Archaeologist sues over use of artifact likeness in Indiana Jones crystal skull
A Belize archaeologist is suing the makers of a blockbuster ‘Indiana Jones’ film for using a likeness of a so-called Crystal Skull, which he says is a stolen national treasure.
Dr. Jaime Awe claims the skull was stolen from Belize 88 years ago, and that filmmakers had no right to use a model of it in 2008's Indiana Jones and the Kingdom of the Crystal Skull, according to the Hollywood Reporter.
In a lawsuit filed in Illinois this week, Awe is demanding the return of the Crystal Skull, which he says is a national treasure, from a treasure-hunting family who allegedly stole it, said the industry journal Friday.
But the legal action also targets Lucasfilm, its new owner the Walt Disney and Paramount Pictures which released the film by Steven Spielberg, for allegedly using a replica "likeness" of the skull.
Awe, head of the Institute of Archaeology of Belize, claims that the skull was found by the daughter of an adventurer named F.A. Mitchell-Hedges under a collapsed altar in temple ruins in Belize, and taken to the US in 1930.
The family is said to have made money exhibiting the skull, described as five inches high, seve inches long and five inches wide, which Awe says was used as a model for the Indiana Jones movie.
"LucasFilm never sought, nor was given permission to utilise the Mitchell-Hedges Skull or its likeness in the film," says the lawsuit, a copy of which was published by the Hollywood Reporter.
"To date, Belize has not participated in any of the profits derived from the sale of the film or the rights thereto," it added.
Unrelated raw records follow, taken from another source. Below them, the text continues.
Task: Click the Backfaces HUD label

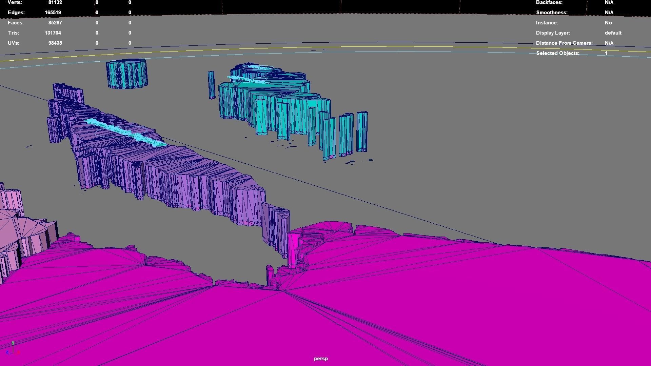Action: click(549, 2)
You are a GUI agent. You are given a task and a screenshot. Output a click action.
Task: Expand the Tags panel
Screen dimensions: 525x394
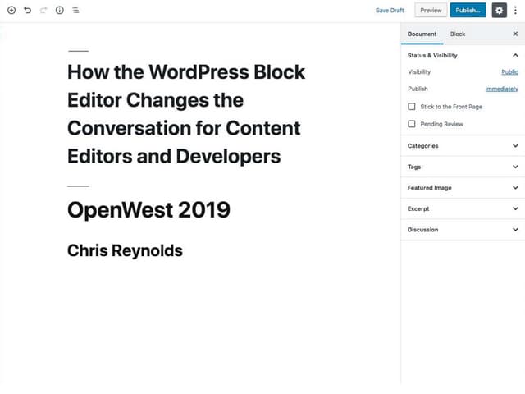click(x=515, y=167)
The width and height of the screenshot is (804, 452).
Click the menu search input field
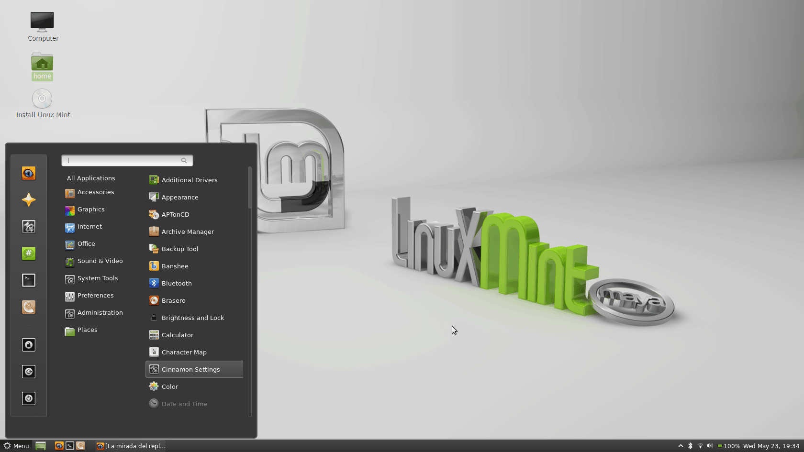coord(124,161)
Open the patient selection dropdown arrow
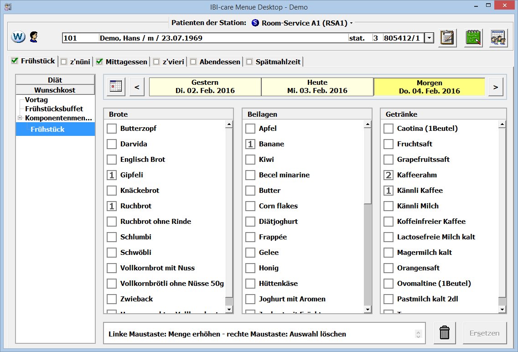 tap(429, 38)
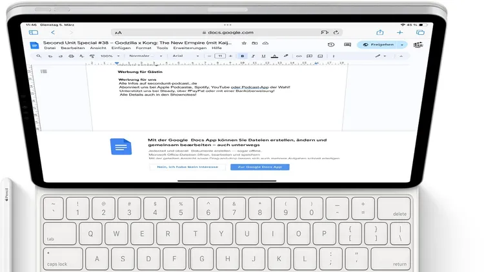Click the Zur Google Docs App button
The image size is (484, 272).
coord(259,167)
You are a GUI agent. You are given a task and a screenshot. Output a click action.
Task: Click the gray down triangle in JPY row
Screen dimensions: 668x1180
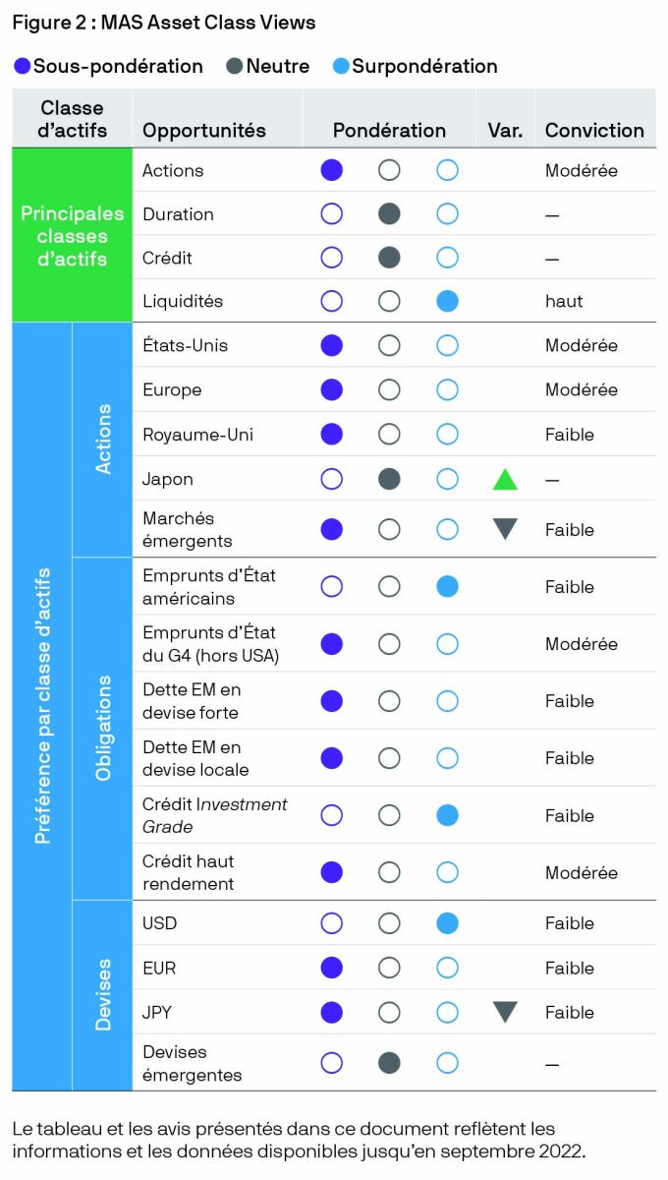coord(505,1012)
The movie grossed about $786 million worldwide.
The skull is one of four valuable Crystal skulls seized from Belize - the others are on display in London, Paris and Washington.
"Belize was... an epicentre for nineteenth and early twentieth-century treasure hunters plundering the nation's Maya ruins under the guise of 'archaeology'," said the lawsuit.
The lawsuit is seeking the return of the original skull, which it describes as the "most notable" of the four. It added that Belize has a "right, title and interest in and to the Mitchell-Hedges Skull and its likeness."
The Hollywood Reporter described Awe as a "real-life Indiana Jones," and his legal action as "one of the most entertaining lawsuits of the year."
Neither Lucasfilm - which its founder and Star Wars creator George Lucas sold to Disney in October for over $4 billion - nor Paramount reacted immediately to news of the lawsuit.